We stellen vast dat, in relatie tot KoeMonitor en de daaronder vallende instrumenten KoeData, KoeAlert en KoeKompas onderzoek loopt naar uitgangspunten en randvoorwaarden en stellen dat zeer op prijs. Het is immers van belang om voor alle onderdelen van KoeMonitor vooraf te weten welke afspraken wel of niet zijn toegestaan.

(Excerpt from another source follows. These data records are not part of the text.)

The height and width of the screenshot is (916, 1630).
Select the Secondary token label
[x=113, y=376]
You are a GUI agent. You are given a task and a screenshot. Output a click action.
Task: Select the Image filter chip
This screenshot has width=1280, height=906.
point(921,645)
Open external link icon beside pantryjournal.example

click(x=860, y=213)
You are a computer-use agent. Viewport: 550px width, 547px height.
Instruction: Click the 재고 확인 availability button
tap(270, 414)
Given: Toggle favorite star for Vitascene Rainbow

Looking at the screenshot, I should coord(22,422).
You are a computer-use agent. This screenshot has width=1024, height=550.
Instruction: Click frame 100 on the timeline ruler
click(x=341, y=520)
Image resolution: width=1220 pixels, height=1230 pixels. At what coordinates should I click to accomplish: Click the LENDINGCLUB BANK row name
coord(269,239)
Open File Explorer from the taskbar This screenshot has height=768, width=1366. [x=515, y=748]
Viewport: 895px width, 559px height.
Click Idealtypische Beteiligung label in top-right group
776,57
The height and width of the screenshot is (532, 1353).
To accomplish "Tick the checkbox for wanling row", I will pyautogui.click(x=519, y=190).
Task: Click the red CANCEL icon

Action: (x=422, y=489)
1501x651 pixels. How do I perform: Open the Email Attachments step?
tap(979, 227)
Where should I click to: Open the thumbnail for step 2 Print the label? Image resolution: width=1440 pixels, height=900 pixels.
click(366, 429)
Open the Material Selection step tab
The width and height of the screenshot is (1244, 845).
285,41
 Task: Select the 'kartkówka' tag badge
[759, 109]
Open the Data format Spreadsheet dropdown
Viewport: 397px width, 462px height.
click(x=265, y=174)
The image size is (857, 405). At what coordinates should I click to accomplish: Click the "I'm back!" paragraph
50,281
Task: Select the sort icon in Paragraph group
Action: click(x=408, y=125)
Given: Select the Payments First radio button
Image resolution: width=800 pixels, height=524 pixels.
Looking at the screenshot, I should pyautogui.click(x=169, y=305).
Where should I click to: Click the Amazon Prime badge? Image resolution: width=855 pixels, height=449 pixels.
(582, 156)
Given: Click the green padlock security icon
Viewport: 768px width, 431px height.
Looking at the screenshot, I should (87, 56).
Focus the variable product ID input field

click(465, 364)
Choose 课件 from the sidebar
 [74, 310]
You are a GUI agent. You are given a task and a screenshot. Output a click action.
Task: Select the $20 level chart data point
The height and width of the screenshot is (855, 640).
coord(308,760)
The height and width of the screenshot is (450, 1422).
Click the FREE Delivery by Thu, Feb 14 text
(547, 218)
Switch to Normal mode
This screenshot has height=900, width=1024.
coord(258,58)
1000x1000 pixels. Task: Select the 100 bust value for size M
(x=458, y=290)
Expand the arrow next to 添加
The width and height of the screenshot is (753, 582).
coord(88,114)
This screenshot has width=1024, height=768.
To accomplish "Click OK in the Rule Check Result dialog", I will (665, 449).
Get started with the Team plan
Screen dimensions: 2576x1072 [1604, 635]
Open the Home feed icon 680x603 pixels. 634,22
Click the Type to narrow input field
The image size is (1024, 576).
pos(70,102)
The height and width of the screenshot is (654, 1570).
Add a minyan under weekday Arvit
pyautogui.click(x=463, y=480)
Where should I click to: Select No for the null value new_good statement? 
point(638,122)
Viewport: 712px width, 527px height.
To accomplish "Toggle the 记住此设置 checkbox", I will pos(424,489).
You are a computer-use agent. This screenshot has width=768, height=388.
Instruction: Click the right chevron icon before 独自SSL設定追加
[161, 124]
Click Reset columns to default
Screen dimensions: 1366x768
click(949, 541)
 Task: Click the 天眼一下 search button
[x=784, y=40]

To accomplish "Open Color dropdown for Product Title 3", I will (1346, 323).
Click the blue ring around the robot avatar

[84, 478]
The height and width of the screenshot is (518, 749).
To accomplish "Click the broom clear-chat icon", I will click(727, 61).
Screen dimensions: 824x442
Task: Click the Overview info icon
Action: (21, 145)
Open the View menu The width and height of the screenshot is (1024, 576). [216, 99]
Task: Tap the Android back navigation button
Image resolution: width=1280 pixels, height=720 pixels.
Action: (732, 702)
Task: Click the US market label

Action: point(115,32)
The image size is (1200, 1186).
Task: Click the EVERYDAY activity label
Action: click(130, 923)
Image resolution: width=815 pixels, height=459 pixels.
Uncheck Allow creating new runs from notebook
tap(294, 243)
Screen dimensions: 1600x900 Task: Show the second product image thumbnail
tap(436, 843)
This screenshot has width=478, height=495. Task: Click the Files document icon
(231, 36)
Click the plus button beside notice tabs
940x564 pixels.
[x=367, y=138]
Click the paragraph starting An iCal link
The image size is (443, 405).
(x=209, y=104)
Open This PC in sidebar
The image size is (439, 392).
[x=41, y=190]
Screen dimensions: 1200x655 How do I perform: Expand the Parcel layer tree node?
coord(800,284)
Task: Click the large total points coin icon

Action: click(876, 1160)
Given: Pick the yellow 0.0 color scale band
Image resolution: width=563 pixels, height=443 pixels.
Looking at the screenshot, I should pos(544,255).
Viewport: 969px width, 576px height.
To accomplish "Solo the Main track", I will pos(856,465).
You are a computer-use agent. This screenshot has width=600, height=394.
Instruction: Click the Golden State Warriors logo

Graag maakt ondergetekende namens het Collectief Praktiserende Dierenartsen in deze fase van het project duidelijk dat (juridische) procedures met betrekking tot het IIDW- project en/of de daaruit voortvloeiende "instrumenten" inclusief daarmee verband houdende kosten in welke vorm dan ook, nu en in de toekomst, voor opdrachtgever ZuivelNL en haar leden zijn en sluit in deze iedere claim of aansprakelijkheid uit.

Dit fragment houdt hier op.